WOLFSBURG (awp international) - Wenige Wochen vor den neuen Beschlüssen zu den Investitionen der kommenden Jahre bei Volkswagen gewinnt die Debatte über die künftige Auslastung des Stammwerks Wolfsburg an Schärfe. Konzernchef Herbert Diess habe das Thema in der September-Sitzung des Aufsichtsrats zur Überraschung etlicher Kontrolleure offensiv angesprochen, hiess es am Mittwoch aus Unternehmenskreisen. Dabei soll er auch ein Szenario vorgetragen haben, was passieren könnte, falls etwa die Lieferkrise bei Elektronikchips länger anhalten sollte oder man die Terminierung wichtiger Zukunftsprojekte von VW überdenken müsse. Das "Handelsblatt" hatte zuvor darüber berichtet.

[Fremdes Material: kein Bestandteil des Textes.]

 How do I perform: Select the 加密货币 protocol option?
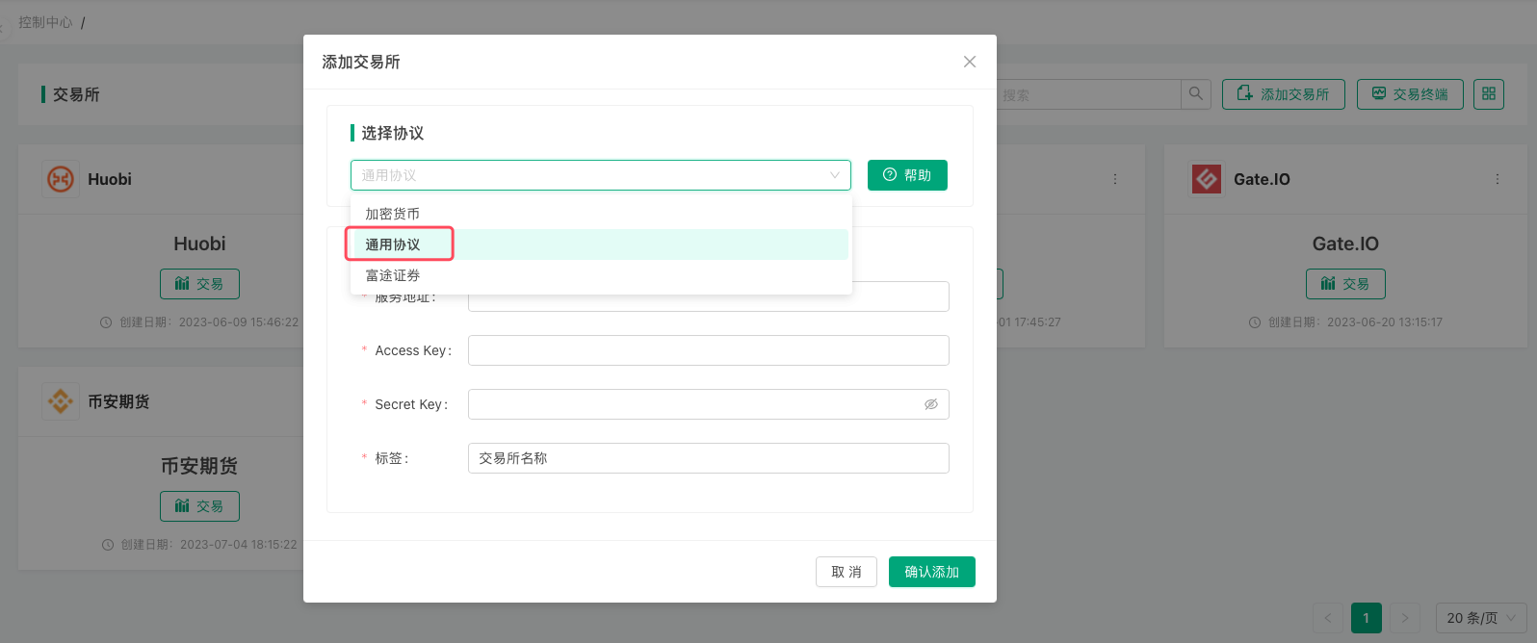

Europas grösster Autohersteller hat an seinem Hauptsitz zurzeit einen erheblichen Leerlauf. Mehrfach musste Kurzarbeit für Zehntausende Beschäftigte verlängert werden, weil hier - wie bei anderen Anbietern - Halbleiter fehlen. Auch unabhängig von den akuten Engpässen gibt es in Teilen der Belegschaft Sorgen um eine ausreichende Werkbelegung in den kommenden Jahren. Der Betriebsrat forderte unter anderem schon, neben dem ab 2025/2026 geplanten Projekt "Trinity" mindestens ein weiteres Elektromodell in der Konzernzentrale anzusiedeln.

"Die schwierige Lage im Werk Wolfsburg bildet einen klaren Schwerpunkt der laufenden Beratungen für die diesjährige Planungsrunde", sagte Betriebsratschefin Daniela Cavallo kürzlich. Bis Mitte November sollen konkrete Entscheidungen zu Modellen und Standorten im globalen VW-Produktionsnetz fallen. Beim jüngsten Treffen der Aufseher soll es laut dem Bericht erneut zu Irritationen zwischen Diess und Mitgliedern des Gremiums gekommen sein.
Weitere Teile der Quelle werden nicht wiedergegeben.